Whenever Sunny is mentioned, Hata unconsciously delves back into his memories of the war, bringing up snippets of his time serving as a medic for the reader to piece together what Hata himself may be unwilling to confront: that he feels guilty, both in his national identity as a Japanese man and in his failure to obtain any kind of stable family. Of his parents, whom Hata mentions very little and only in the context of his childhood, suggesting he no longer kept in contact with them into adulthood, he says: “I am only certain in my honouring of them, which I am always failing in. But that is a child’s lifelong burden” (Lee 244). With the associated guilt of his unaddressed past, it is no surprise that Hata’s inclination of family is twisted and barely-alive, which results in his mistreatment of Sunny and her running away from home as a teeenager. Hata lets her, and loses contact with her soon after, unwilling to maintain the pretense of family he had originally set out to achieve. 

But not all is lost, it seems.

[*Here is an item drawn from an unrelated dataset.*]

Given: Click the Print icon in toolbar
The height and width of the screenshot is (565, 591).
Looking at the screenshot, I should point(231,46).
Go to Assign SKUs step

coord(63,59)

Chang’s novel tells a story of loss, grief, and guilt, but also hints at a bittersweet resolution for Franklin Hata. After he has admitted the entirety of his feelings for K to himself — and the reader —Hata wills himself to seek out Sunny once more, finding her in the neighbouring town with a son. As he wonders with himself whether he should reconnect with the daughter he had wanted so long ago, Hata realises he is “afraid not of death but of the death of yet another living chance” (Lee 332), and uses this unusually straightforward revelation to meet a now-adult Sunny and Thomas, his grandson. 

Sunny is a single mother, and once more Hata laments on the loss of the ideal family unit as a result. He notes that Sunny has “been thus tempered by her life” and is now forced to address “this innocently crouched old man who once tried to conduct himself like her father” (Lee 213). Though Hata’s narrative is self-depreciating, it is also truthful and honest, a far cry from the polite half-truths he had previously addressed the reader with. Chang masterfully spins the latter half of the book into a slow story of resolution, telling the tale of a recovery that is imperfect, but speaks to the importance of progress beyond anything else. Sunny does not fully trust Hata with the finer details of her life, not does Hata ever completely forget K and the “darkest fires” (Lee 262) that her memory stirs within his heart, but Doc Hata seems to come to a revelation part way through the novel on the ways that he is unable to change the past, and how he must confront the present in order to give way to the future. 

Perhaps it would be wrong to say Chang-rae Lee’s A Gesture Life is a masterpiece; the slow-paced narrative and sudden burst of exposition in the form of Hata’s flashbacks towards uncomfortable war-time truths make it a hard book to sit down and acknowledge in its entirety. Franklin Hata, in as far as being a reliable narrator goes, is as far away from someone readers can trust as he could possibly get. Despite all this, Lee writes of family and love with a familiar, bittersweet sense, a realistic reflection of the many complications that a life well-lived through generations of tradition and decades of strife can bring upon an individual identity. Franklin Hata may be a frustrating, infuriating protagonist, but he is realistic in a way that allows for pity, understanding, and anger, existing simultaneously as a warning and an exploration to the extremes that love can drive a simple person towards. 

Works Cited

Lee, Chang-rae. A Gesture Life. Riverhead Books, 1999. 

Lee, Chang-rae. A Gesture Life. Riverhead Books, 1999.